For more than three decades, Sweden’s justice has failed in all its attempts to solve the most traumatic crime the Nordic country has suffered, the assassination of Social Democratic Prime Minister Olof Palme, one of the most important European politicians in the second half of the twentieth century. Ten thousand people have been questioned, 130 have pleaded guilty and even one man was tried and sent to jail, only to be released after four months when the appeal ruling overturned the evidence. Stieg Larsson, the black novelist and journalist who sold 40 million copies of his saga MilleniumHe was obsessed until his death in 2004 with the case and believed he had resolved it.
Palme’s assassination in central Stockholm, on Friday, February 28, 1986, was one of those events that changed the image that a country has of itself. And collective trauma increased with the inability to resolve it. But everything can be about to change.
The prosecutor in charge of the case since 2016, Krister Petersson, announced this week on SVT public television that he was “optimistic about the possibility of explaining what happened that night and presenting a guilty party” more or less quickly. The statement has been received in Sweden with a mixture of hope and skepticism and the press has once again been filled with theories about a case that has never been closed, either police or socially.

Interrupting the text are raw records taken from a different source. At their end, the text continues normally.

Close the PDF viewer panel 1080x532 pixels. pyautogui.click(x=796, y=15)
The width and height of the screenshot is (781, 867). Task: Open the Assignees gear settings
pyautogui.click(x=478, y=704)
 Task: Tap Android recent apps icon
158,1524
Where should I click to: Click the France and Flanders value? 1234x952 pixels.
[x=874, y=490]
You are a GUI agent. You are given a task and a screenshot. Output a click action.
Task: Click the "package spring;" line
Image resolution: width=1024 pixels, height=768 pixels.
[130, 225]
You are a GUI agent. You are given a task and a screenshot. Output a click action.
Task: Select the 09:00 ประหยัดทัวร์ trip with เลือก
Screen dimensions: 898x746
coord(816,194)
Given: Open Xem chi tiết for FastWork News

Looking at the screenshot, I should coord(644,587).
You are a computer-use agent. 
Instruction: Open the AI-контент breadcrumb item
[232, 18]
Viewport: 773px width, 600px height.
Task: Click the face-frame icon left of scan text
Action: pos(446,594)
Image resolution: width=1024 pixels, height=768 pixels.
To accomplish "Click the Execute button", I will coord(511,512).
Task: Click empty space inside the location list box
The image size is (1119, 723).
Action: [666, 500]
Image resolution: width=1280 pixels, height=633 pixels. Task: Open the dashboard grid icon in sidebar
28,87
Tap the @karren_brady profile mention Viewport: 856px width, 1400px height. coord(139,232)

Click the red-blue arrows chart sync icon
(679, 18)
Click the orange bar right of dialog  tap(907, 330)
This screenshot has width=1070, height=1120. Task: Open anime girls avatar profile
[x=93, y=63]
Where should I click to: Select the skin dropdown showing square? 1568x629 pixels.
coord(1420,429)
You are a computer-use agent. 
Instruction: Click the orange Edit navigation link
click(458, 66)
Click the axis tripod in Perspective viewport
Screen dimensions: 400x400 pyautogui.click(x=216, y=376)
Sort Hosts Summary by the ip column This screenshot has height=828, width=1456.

In his statements in different media, Petersson argues that a new look on that icy February night, when the prime minister decided to return home without an escort to seven degrees below zero after watching the movie The Mozart brothers, It has allowed him to adjust the pieces differently and finally move towards closing the case.
The fact that a decisive advance has been announced before an arrest has taken place has led other prosecutors to consider that it is a new mistake in the investigation or, most likely, that the possible culprit has died. “I cannot imagine that justice would have acted in this way if the accused were alive,” former Sven Erik Alhem told the SVT. Another possibility is that the weapon of the assassination has been found: a Magnum .357 Smith & Wesson, so far lost.

Most Swedish media believes that the new tracks point to someone who was already on the police radar, the so-called Skandia man, Stig Engström, who was both a witness and a suspect and who died in 2000. Palme, prime minister from 1969 to 1976 and again between 1982 and 1986, was instrumental in creating the Swedish welfare state and militant of numerous causes Humanitarian and human rights. He was an admired man, who left a deep imprint on the entire world left, but also hated by a part of society. According to the press, the possible culprit belonged to that ultra-right environment that considered Palme to be destroying his country, had access to a weapon like the one used in the crime and was at the scene.
It is not a new theory – it has until its own Wikipedia entry-, but was revealed in 2018 by a magazine investigation Filter and it had already been pointed out by Larsson, who was not only a world-famous novelist, but a stubborn investigative journalist, obsessed by Swedish ultra-right networks. It is still strange that someone who has already been questioned and investigated by the police, pointed out for a long time by the media, comes back to resurface, but in the Palme case everything is possible.
The assassination of the social democratic leader has been surrounded by conspiracy theories
The night Palme was killed has been analyzed to the smallest details: he decided at the last moment to go to the cinema with his wife, one of his three children and his partner; He traveled by subway, waited for the line and, at the end of the movie, decided to walk two kilometers to his house in the historic center. A few minutes later, someone approached from behind and pulled two shots. He died instantly, even before falling to the ground, while his wife, Lisbeth, was slightly injured.
A dark evil
The killer fled through steep stairs and vanished into the night. The first hours, decisive in any investigation, were a complete fudge. Two details can be used to summarize how things were done: the crime scene was not cordoned off, and hundreds of citizens left flowers almost above the blood, nullifying any possibility of finding traces, and one of the two caps was located two days later, And not even by the police.
From the first moment the theories about authorship were divided into two: an international plot organized by the Kurdish independence workers of the PKK – which obsessed the first investigator of the case -, the South African secret services, the KGB or the CIA, among many other speculations, Facing a local and casual crime. The first theory, to some extent, preserved Sweden’s idea as a perfect country assaulted by a criminal who came from outside. The second, on the other hand, pointed to a dark and lethal evil hiding within its society. Thirty-four years later an answer can finally arrive.